KARL Robinson says he will savour Oxford United’s win over Burton Albion.

The U’s beat the Sky Bet League One basement boys 2-1 at the Kassam Stadium, with Cameron Brannagan and Kyle Joseph putting the hosts 2-0 ahead before Victor Adeboyejo set up a nervous finale.

It was not a vintage United performance, but they secured a third successive victory despite having seven first-team players unavailable.

Read the match report here

And with no Tuesday night game this coming week, Robinson’s message to his players in the dressing room was simple: enjoy this.

“This will probably live longer in the memory than any of the scintillating performances we’ve had here,” the U’s head coach said.

“I will enjoy this. I said to the players: You’ve got Monday off, do what you want tonight.

“Sometimes you have to celebrate horrible wins and tonight, if I was them, I would celebrate it.

“I know it wasn’t pretty, I’m not trying to deflect from a poor performance in relation to the exhilarating style that we look for.

“It was a shadow of the players that we’ve been accustomed to over the last two and a half years.
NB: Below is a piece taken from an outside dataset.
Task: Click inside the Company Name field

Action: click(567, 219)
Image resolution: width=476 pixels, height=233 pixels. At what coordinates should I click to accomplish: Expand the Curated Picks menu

“This team is a good team and they’ll find momentum somewhere, they’ll get fitter and better.

“You just wish it had happened three or four weeks ago.”

The main talking point of a drab first half was the one minute of stoppage-time, despite Burton using up several minutes over throw-ins.

Brannagan scored within three minutes of the restart, converting from close range after Joseph’s deflected shot hit the bar.

The striker than slotted home midway through the second half, only for Adeboyejo to pull one back moments later despite an apparent foul on Sam Long.

Joe Powell struck the crossbar from a free-kick, before Madden added seven minutes of stoppage-time as the hosts secured victory the hard way.

On the lack of stoppage-time, Robinson said: “He (the referee) said ‘we don’t put time on for throw-ins’.

"You can take a minute for every throw in, but you forget that Stuart Findlay went down for two minutes with a head injury.”

He added: “I don’t know what I would have had in me if they’d scored again.

“I had to stay as positive as I possibly could for my players.

“I was almost becoming too loud because I was trying to make the players notice I was there with them.

“Their goal was a shambles (from the referee), he gets pushed in the back and their free-kick that led to them hitting the bar was exactly the same type of challenge.”